Westman shifted on more than just God and abortion, as I'm sure other journalists, biographers, and scholars would like to point out. He eventually betrayed the laissez-faire rhetoric of his 1970's incarnation as he came face-to-face with the Dole and Holton administrations. Today, if you visit Scott Westman on his mysterious estate on the plains, it is a far different place than when I saw him first move in. Gone are the litany of empty bags and liquor bottles, strewn about the living room from yesterday's dinner. While one does not hang there, it would not be hard to imagine instead a crucifix adorning the wall. His study, once filled with books from both the right and the left glorifying liberty and, to a large extent, libertinism, now contains the writings of Karl Marx and C.S. Lewis. The house is austere, darker than it once was, Westman now preferring fires and candlelight to the bright flourescent of what was essentially a house for drug users even a decade prior. Caroline and his children are gone, as is much of the furniture--Kennedy lawyers are vicious in divorce proceedings, as it turns out--and the center table where I saw cocaine more than I saw food in the 1970's and early 1980's is now instead used to hold a typewriter, a glass of club soda, incense, and a stack of Westman's policy papers. After the Senator emerges form his meditation, he'll crack a smile and fondly remember "the old days", then turn bitterly to his 1992 primary loss for the Montana Governorship. "They rejected a 'Green Montana'!", he'll say in exasperation. He's almost vegetarian now. He's just too American to give up some sort of meat however--I expect that within the next ten years. The fact of his Montana residence doesn't aid in this quest.

His most recent publication, to be printed by the University of Montana Press and to hit one or two bookstores before the end of the year is "Class, Conflict, & Tammany Hall". It is nearly 800 pages. He's also teaching history against at the University of Montana. "Tenure?

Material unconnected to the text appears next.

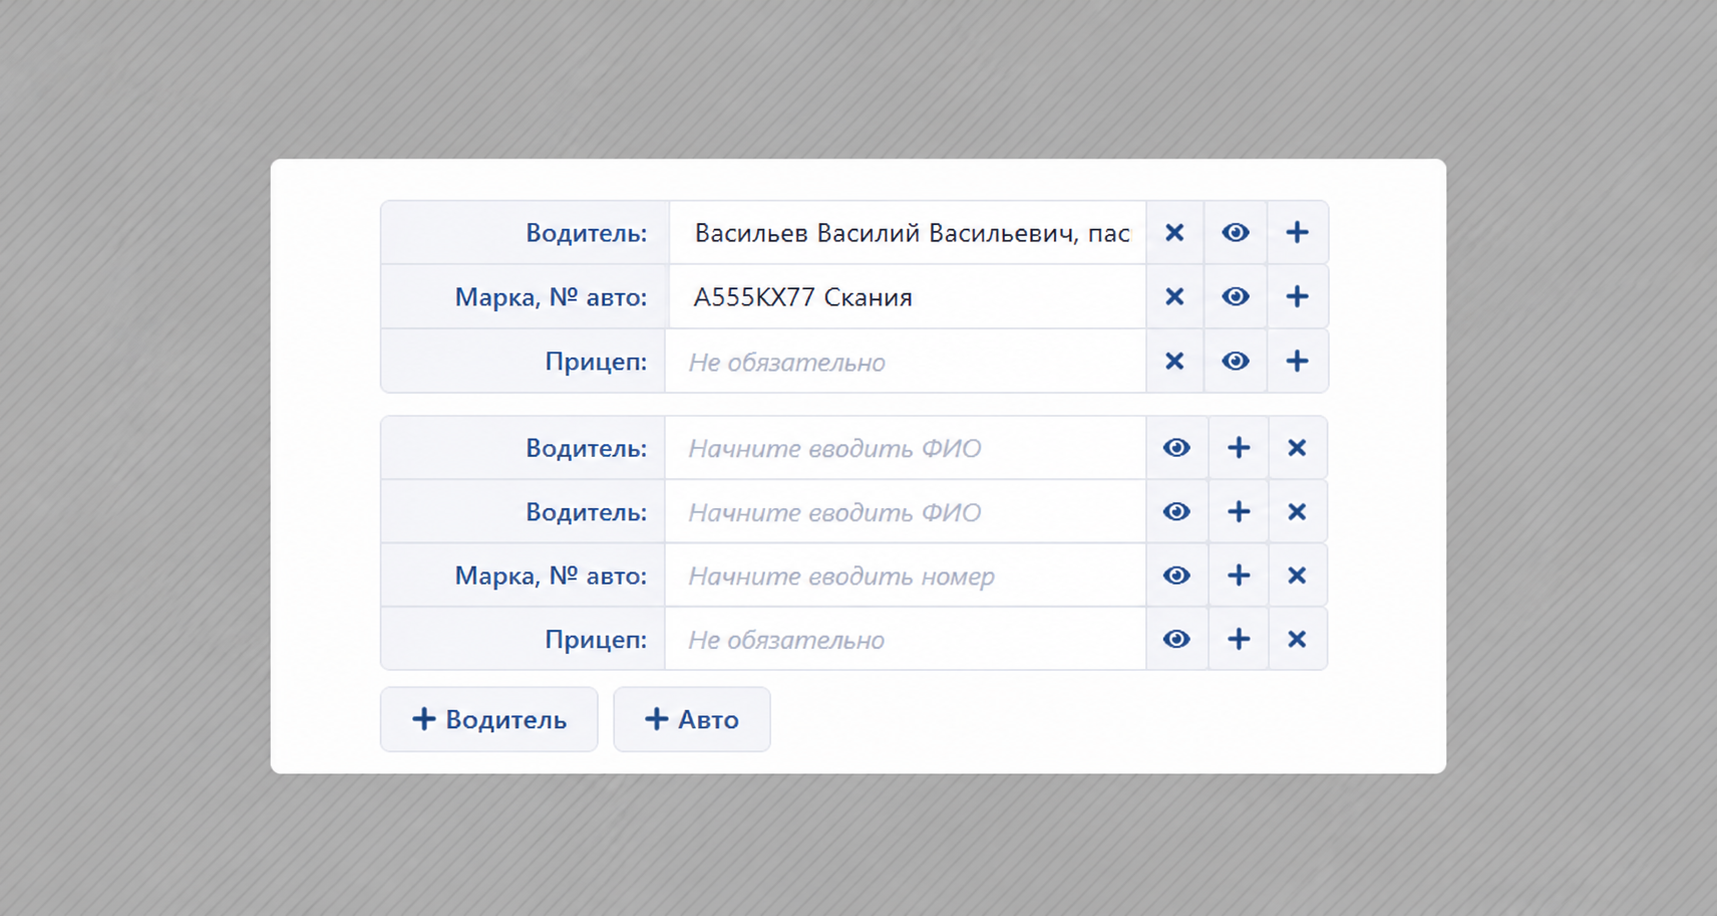Click plus icon in second group's first Водитель row

(x=1239, y=448)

Nah, the board'll no doubt reject any attempt at that!" Had you told me that the libertine radical of the 1960's would become the conservative socialist of the 1990's, I would have called you insane. He seems to have taken up a monastic lifestyle and to be in utter contempt of both the market liberal and the socially libertine trends of the country around him--two things he once celebrated. As I exit his house at the end of the evening this particular time, I mention I was contacted to write an article about him. In classic interview format, I'm forced to inquire where he sees the country by the year 2000. He sips his club soda--a replacement for the "burn" of both carbonated beer and 190 proof liquor--and says that Tsongas is doing a good job, but if his advisers get control of him "by 2000, we'll see a nation in violence. The tough-on-crime people he brought on to assuage the majority of American voters? If he loses control of them, we'll be seeing race riots. I'm glad we've finally a President whose stood up for American employment, but, again, if the neoliberals in his cabinet have their way, we'll be cleaned out within a decade. With that in mind, I hope the best for him." After we continue to reminisce, we shake hands and I head out. I've got to get back to MIT and he, after he handles his ranch duties, has Church in the morning.